By centralizing the process of managing access, these features can make working in a public cloud infrastructure safer than working in a traditional local analysis platform, where security is only as good as the weakest (human) link.
How these security features work
Terra's security features work together to protect the data you store and work you do in a Terra workspace. Some are automatic (you have to link your authorization to be able to analyze controlled data stored on an external server) and some you (or your PI) will need to implement (assigning the right workspace permissions or assigning an Authorization Domain to a workspace).
To learn more about how to access to controlled data stored on external servers, see Linking authorization/accessing controlled data on external servers.
To learn more about best practices for sharing data and tools in a workspace, see Managing access to shared resources (data and tools).
To learn more about the pros and cons of the additional security of an Authorization Domain, read on!
Protecting access: Workspace permissions versus Authorization Domains
Authorization Domains are managed groups with strictly defined and enforced workspace permissions that enforces controlled access to data stored in a workspace bucket. They are most useful when you need to control not only who has access to the primary data stored in a workspace but to all generated data, including data generated by a colleague (or a colleague of a colleague...).
- Authorization domains restrict workspace access to the individuals in the group.
- ADs protect access to all data generated on Terra from the original data.
- ADs are assigned to workspaces when they are created and follow all workspace copies.
Workspace permissions are sufficient for many use cases. To decide if you should assign an Authorization Domain for additional protection, ask yourself the following.
1. Is primary protected data stored in the workspace bucket?
Authorization Domains are inherited, so they are most effective when applied to workspaces that contain primary, controlled data.
2. Do you need to control what collaborators do with their own clones of the workspace?
You can control who has access to data and tools in a workspace with workspace permissions. However, collaborators with "can share" permission on the workspace with may make their own copies of the original that they can then share.
While it is easy to control the permissions of the primary workspace, it can be hard to keep track of access once collaborators make their own shareable copies. The owner of the original workspace has no control over them sharing with others outside the original group. Authorization Domains can be useful in this case.
3. Is there a well-defined group of people who should have access?
A consent group approved by an IRB or other agency to use controlled data stored in a workspace bucket is a good example of this. An Authorization Domain that includes only the consented users can protect primary data in the Workspace bucket as well as any generated data, no matter who generates or in what workspace it's generated.
Another example would be if you want to let people share a workspace with colleagues, but only a certain well-defined set of colleagues (like in a given institution). Note that you can change the individuals in an AD group, but you cannot share with anyone outside the AD.
4. Do you anticipate sharing with people who are not on the Authorization Domain?
To ensure protection of controlled data, authorization domains are a permanent fixture for workspaces that use them. There is no easy way add collaborators to workspaces with an AD, unless you also add the collaborators to the AD.

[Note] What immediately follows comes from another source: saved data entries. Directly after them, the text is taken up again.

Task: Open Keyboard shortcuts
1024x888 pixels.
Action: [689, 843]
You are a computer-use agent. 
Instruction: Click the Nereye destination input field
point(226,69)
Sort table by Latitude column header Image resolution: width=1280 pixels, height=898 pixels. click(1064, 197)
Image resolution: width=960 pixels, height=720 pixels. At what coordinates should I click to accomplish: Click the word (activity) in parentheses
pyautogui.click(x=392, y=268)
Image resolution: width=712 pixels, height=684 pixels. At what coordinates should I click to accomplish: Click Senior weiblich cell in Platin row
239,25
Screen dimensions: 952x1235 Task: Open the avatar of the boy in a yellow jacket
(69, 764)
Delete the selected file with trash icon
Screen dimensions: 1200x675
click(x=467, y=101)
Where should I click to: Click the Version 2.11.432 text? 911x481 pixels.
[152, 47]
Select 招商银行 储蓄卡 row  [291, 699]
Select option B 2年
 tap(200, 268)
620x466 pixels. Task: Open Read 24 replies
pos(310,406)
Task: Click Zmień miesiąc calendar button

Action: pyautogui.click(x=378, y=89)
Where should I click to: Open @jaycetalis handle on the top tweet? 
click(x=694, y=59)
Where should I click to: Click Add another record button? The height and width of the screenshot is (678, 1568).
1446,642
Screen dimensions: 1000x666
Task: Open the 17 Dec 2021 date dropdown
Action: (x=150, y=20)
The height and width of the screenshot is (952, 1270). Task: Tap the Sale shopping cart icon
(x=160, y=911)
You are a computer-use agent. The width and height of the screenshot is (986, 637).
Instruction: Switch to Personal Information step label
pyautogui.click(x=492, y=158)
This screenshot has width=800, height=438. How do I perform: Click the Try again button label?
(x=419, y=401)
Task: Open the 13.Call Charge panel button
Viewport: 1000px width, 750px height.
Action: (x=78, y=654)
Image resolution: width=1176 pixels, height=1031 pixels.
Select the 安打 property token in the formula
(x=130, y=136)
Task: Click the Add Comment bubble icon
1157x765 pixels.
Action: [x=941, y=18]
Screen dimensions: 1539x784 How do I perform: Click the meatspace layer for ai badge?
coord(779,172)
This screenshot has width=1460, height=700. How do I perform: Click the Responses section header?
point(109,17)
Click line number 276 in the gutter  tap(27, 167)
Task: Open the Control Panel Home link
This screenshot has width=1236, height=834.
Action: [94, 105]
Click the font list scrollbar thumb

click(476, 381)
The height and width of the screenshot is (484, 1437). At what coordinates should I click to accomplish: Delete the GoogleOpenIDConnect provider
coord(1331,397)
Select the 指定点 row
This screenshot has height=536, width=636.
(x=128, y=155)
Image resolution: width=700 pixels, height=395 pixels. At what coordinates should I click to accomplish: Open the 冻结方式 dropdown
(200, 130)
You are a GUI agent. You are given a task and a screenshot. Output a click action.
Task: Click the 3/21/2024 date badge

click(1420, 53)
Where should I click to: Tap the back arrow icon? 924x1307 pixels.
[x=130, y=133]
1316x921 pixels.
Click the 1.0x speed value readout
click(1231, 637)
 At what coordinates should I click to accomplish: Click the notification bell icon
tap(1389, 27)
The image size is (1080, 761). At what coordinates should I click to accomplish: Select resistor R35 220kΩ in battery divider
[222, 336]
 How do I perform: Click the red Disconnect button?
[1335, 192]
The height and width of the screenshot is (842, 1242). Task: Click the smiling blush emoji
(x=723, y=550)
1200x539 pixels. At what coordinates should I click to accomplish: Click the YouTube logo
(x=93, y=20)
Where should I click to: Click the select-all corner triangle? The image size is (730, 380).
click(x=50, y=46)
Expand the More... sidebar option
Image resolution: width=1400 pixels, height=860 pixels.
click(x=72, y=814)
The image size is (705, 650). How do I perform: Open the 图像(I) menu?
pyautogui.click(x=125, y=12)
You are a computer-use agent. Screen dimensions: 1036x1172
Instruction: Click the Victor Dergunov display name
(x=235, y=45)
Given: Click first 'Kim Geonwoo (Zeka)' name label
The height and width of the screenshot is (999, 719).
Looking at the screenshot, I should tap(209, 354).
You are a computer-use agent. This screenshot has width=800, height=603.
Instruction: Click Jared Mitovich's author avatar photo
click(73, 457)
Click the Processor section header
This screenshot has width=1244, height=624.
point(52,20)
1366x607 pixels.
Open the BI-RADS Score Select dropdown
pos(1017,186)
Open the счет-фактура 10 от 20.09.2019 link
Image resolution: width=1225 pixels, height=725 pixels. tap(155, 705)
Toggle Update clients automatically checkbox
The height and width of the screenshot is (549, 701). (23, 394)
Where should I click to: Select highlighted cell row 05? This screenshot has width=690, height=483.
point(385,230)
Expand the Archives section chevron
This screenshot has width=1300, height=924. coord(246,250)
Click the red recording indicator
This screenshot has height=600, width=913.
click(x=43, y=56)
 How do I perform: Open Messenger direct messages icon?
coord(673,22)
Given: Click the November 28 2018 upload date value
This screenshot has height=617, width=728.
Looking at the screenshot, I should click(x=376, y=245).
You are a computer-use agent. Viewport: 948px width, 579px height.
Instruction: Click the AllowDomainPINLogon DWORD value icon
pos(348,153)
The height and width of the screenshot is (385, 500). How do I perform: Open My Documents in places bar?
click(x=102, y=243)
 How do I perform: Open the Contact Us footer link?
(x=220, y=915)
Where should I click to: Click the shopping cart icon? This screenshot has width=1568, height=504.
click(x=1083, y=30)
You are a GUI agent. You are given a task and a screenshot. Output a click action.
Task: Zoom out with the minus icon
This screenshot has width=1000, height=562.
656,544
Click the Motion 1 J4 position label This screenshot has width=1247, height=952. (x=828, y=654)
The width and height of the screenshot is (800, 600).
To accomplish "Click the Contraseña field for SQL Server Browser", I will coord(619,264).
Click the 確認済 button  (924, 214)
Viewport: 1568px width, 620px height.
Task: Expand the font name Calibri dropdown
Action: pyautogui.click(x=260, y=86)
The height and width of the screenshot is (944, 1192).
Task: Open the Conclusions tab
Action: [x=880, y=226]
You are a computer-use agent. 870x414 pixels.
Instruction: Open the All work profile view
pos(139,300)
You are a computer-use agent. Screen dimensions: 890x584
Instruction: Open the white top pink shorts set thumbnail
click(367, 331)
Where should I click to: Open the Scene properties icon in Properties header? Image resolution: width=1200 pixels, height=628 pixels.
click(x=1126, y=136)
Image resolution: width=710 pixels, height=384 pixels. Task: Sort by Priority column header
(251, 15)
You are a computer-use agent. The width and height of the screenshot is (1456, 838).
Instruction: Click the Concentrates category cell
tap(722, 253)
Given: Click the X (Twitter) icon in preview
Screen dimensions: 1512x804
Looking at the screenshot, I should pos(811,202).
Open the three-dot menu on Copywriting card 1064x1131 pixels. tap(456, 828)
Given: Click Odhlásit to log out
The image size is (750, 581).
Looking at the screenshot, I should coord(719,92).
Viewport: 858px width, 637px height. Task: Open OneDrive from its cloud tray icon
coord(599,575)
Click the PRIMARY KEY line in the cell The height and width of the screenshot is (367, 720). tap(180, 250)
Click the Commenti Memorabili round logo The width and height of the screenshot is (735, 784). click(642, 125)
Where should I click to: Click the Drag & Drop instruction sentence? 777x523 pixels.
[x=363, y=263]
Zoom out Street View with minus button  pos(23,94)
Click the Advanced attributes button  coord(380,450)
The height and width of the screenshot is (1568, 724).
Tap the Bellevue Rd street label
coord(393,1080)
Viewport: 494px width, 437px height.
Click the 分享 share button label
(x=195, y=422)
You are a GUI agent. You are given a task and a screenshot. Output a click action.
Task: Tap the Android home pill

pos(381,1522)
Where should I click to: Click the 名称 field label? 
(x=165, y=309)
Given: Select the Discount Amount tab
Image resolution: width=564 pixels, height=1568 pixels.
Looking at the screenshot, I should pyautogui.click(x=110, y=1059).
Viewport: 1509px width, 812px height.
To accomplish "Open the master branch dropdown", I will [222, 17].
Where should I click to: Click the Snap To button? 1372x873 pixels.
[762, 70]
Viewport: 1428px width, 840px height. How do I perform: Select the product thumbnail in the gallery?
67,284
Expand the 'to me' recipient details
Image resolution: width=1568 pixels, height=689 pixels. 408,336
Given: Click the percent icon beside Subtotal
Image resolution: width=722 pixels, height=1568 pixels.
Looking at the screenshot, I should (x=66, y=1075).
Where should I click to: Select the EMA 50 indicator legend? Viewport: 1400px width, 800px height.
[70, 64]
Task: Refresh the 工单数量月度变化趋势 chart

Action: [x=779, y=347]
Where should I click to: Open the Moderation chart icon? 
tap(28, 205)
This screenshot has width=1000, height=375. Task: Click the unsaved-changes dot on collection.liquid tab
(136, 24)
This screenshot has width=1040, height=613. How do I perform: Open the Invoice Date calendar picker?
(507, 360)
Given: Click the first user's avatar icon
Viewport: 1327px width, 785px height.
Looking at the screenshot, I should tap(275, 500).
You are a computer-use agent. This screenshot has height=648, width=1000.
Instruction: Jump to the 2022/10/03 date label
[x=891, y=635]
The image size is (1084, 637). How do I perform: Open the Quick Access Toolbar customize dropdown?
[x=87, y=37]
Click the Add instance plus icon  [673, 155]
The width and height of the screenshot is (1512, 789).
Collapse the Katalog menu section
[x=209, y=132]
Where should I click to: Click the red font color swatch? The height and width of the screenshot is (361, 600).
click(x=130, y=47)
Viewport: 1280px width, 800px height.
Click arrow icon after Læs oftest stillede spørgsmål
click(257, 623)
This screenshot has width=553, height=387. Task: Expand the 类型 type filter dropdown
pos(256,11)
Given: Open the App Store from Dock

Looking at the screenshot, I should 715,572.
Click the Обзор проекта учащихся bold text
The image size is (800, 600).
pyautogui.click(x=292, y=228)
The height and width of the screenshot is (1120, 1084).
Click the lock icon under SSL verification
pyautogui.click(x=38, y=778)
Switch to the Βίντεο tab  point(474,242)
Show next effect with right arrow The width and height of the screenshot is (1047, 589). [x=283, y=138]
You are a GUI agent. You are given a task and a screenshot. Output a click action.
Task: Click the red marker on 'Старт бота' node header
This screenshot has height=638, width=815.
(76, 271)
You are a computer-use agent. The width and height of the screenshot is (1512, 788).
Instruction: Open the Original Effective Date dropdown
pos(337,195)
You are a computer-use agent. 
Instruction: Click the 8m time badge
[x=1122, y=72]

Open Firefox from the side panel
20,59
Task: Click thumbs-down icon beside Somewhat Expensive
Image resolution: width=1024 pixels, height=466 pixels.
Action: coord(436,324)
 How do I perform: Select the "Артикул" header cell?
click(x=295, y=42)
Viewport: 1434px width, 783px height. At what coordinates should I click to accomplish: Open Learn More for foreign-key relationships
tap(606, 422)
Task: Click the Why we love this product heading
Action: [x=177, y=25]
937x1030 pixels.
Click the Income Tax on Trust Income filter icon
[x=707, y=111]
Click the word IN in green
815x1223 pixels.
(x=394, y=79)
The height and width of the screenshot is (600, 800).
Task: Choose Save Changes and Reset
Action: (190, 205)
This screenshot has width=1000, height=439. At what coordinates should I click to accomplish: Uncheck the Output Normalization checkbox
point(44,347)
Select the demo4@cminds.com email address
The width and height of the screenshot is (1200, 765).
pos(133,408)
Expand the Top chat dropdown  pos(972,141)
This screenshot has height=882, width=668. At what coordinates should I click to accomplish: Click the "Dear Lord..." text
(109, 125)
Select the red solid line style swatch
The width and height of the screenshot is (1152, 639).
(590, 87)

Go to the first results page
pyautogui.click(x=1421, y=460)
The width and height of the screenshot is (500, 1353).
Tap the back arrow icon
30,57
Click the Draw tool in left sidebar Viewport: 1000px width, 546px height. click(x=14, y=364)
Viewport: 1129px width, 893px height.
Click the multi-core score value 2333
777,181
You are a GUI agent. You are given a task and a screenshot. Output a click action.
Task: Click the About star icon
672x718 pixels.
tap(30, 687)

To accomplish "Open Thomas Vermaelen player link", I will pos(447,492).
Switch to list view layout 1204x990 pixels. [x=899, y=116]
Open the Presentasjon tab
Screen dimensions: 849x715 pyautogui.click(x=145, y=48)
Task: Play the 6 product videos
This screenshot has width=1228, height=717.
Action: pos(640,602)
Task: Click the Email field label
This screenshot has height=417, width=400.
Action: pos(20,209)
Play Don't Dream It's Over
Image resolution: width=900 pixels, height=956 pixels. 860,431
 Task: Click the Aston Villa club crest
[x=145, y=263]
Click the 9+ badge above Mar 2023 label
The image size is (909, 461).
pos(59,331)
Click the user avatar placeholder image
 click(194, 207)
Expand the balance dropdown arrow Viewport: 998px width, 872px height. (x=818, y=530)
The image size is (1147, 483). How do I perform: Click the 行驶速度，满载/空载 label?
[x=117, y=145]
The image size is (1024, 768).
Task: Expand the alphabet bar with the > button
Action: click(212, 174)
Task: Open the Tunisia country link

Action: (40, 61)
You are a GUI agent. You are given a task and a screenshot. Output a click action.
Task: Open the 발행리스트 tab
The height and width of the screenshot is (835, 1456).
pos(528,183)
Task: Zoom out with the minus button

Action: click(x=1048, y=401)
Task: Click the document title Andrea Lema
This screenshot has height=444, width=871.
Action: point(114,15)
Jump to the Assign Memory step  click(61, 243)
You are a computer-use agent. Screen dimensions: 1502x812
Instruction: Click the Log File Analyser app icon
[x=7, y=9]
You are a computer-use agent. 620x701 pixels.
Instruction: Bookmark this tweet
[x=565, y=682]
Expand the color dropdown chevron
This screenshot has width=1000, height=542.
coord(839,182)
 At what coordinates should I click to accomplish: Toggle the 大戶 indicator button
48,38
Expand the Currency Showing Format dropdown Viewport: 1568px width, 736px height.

Before you assign an Authorization DomainAuthorization Domains are permanent! To share down the line with people not on the AD, you'll need to create new versions of the workspaces and copy over any TSVs/data/notebooks you need manually since clones of the workspace protected by the AD will automatically inherit the AD. Note that you will not be able to copy the workspace bucket contents to the new workspace, as the bucket contents are protected by the AD!
Are workspace permissions enough protection?
Cloning only copies metadata (links to data in a workspace bucket, not the data files themselves). So the original files in the original workspace won't be accessible anyway if that person shares with someone who shouldn't get the data. Note, however, that derived results in the new workspace would be shared if using workspace permissions.
If workspace permissions are enough for your needs, see Managing access to shared resources (data and tools for more details about how to use and set them up.
Some Authorization Domain examples
Below are examples of how you might use ADs to protect controlled data for different collaboration scenarios.
Step 1: The PI or PM creates one Lab-wide Authorization Domain, and adds researchers in the lab consented to use the data (i.e. those listed as dbGAP downloaders under the PI) to the AD group.
Step 2: The Authorization Domain group is included when creating any workspaces for that project. The workspace - and all copies of that workspace - are protected by the Authorization Domain
Result: Only researchers consented to use the data can access, copy, or work in the workspaces (this overrides workspace permissions)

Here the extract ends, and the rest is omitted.